**THE TASK:**
In the records below, rewrite the part that opens with the line containing "Image resolution: width=1295" and runs through the end of the records, replacing "Undisclosed" with "Confidential" and leaving everything else unchanged. Leave the pictures out of the answer.

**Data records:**
——————
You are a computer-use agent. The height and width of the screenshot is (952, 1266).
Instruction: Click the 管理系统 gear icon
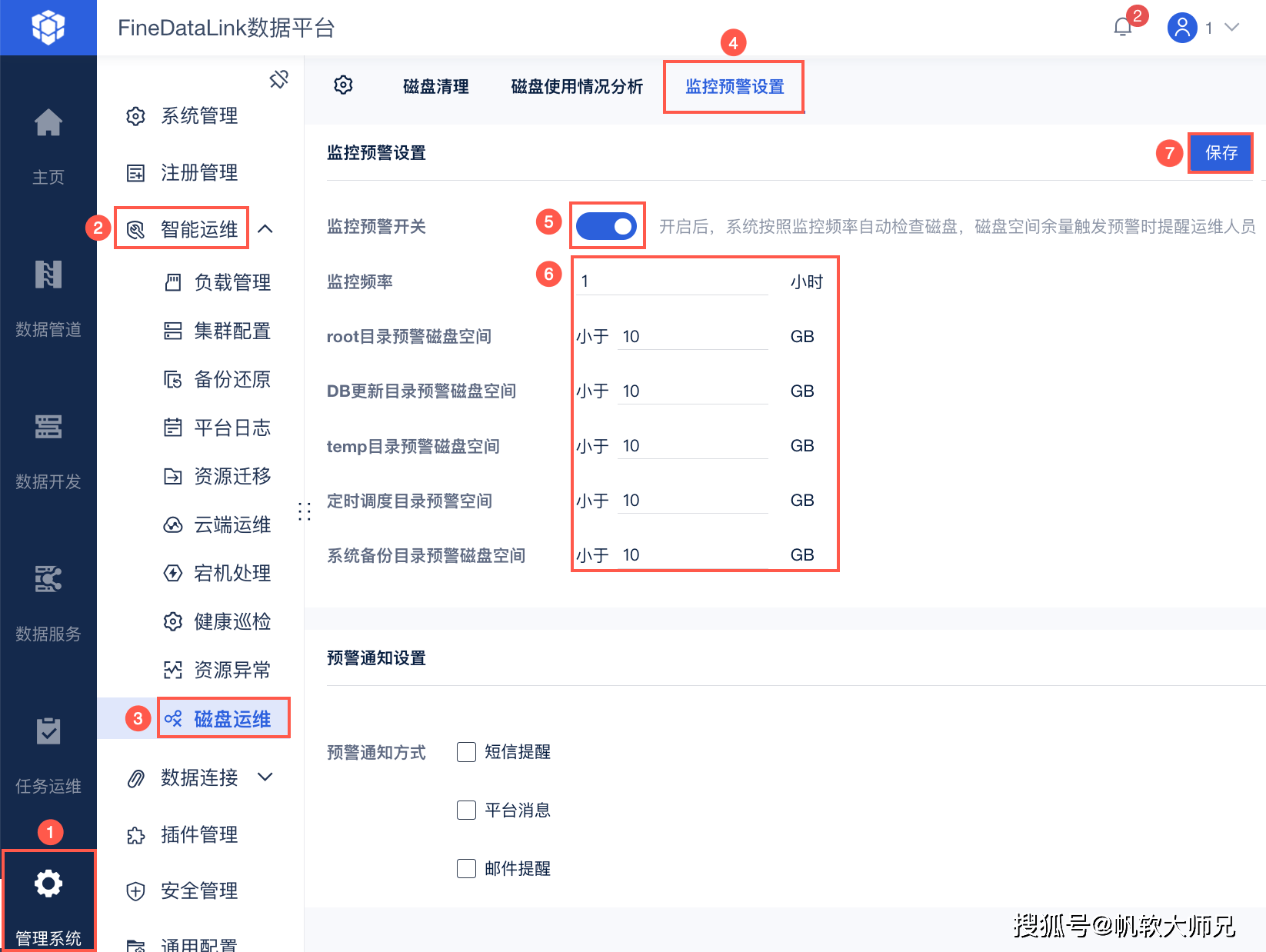[48, 884]
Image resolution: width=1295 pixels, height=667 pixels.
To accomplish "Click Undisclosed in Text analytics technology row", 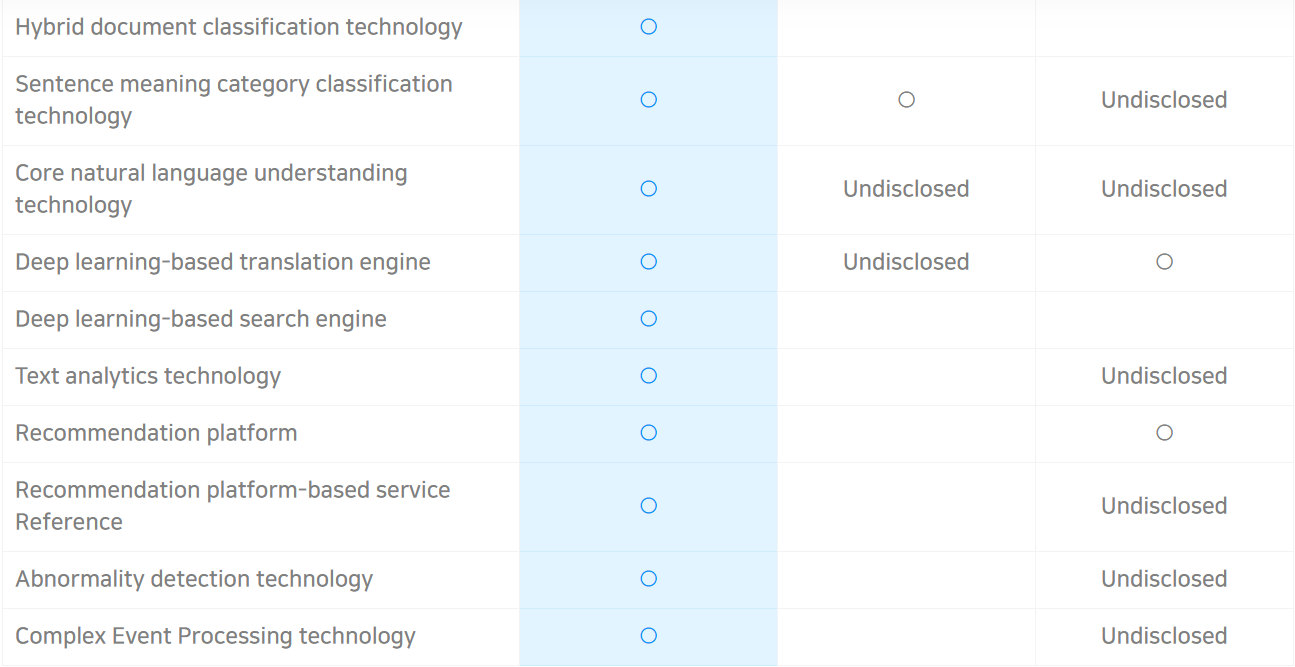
——————
**WRITTEN REPLY:**
Image resolution: width=1295 pixels, height=667 pixels.
To accomplish "Click Confidential in Text analytics technology row", 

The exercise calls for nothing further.